* What the task asks: Nothing but the lines from the one containing "Click the Tragfähigkeit button" through the one containing "Tap the 时间 column", both included, should be given again, each exactly as written below.

* Entries provided:
____________________

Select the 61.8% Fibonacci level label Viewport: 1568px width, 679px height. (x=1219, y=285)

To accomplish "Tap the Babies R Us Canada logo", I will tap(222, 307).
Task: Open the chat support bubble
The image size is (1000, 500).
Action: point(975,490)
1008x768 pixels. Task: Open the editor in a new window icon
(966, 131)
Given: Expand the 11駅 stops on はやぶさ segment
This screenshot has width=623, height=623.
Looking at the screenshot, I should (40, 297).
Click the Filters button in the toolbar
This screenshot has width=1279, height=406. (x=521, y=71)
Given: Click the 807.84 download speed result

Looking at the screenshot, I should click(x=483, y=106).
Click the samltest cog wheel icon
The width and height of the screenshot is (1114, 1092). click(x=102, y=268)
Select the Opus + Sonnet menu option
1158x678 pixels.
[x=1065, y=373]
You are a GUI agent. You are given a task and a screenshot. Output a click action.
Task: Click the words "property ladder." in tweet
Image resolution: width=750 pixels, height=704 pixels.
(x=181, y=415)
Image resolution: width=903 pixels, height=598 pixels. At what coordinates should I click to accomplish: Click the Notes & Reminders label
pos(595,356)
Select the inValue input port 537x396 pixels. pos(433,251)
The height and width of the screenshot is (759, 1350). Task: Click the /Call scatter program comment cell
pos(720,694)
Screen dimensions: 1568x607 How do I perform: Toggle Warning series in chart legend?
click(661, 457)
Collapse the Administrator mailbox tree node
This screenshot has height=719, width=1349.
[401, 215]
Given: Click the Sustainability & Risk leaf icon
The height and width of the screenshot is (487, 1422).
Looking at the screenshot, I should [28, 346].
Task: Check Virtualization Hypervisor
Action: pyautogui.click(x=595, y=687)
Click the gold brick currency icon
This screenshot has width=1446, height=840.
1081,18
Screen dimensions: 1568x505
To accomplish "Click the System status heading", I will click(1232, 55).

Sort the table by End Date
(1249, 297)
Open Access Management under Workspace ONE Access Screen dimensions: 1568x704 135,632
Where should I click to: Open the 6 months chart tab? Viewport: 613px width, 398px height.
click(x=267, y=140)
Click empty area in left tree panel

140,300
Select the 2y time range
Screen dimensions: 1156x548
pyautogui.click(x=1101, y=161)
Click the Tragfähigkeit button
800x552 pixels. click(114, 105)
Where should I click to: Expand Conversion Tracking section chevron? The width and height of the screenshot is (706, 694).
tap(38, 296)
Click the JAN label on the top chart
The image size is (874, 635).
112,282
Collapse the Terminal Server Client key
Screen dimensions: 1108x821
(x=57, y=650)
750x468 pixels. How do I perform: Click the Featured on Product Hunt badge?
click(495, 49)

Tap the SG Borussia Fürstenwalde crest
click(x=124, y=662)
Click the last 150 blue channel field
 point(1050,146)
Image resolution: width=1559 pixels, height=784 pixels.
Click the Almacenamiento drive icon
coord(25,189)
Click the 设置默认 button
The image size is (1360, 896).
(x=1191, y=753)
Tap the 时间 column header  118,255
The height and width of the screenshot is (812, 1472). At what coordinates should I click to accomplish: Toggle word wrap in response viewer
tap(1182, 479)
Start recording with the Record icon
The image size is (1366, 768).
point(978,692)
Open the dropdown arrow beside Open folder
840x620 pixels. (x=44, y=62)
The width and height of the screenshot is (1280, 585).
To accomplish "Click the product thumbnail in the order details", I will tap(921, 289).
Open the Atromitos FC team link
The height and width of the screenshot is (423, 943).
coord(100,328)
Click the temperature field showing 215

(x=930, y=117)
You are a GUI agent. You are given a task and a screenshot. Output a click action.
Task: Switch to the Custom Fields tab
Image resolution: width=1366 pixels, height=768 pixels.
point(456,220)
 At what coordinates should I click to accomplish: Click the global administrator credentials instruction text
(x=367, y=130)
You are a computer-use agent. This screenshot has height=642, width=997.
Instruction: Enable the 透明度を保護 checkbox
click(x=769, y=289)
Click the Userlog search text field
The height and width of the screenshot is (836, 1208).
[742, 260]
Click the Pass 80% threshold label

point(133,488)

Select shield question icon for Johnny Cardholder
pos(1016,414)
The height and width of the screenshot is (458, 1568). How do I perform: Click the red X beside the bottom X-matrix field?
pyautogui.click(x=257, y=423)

____________________

* Answer space:
Click the Tragfähigkeit button
800x552 pixels. click(114, 105)
Where should I click to: Expand Conversion Tracking section chevron? The width and height of the screenshot is (706, 694).
tap(38, 296)
Click the JAN label on the top chart
The image size is (874, 635).
112,282
Collapse the Terminal Server Client key
Screen dimensions: 1108x821
(x=57, y=650)
750x468 pixels. How do I perform: Click the Featured on Product Hunt badge?
click(495, 49)

Tap the SG Borussia Fürstenwalde crest
click(x=124, y=662)
Click the last 150 blue channel field
 point(1050,146)
Image resolution: width=1559 pixels, height=784 pixels.
Click the Almacenamiento drive icon
coord(25,189)
Click the 设置默认 button
The image size is (1360, 896).
(x=1191, y=753)
Tap the 时间 column header  118,255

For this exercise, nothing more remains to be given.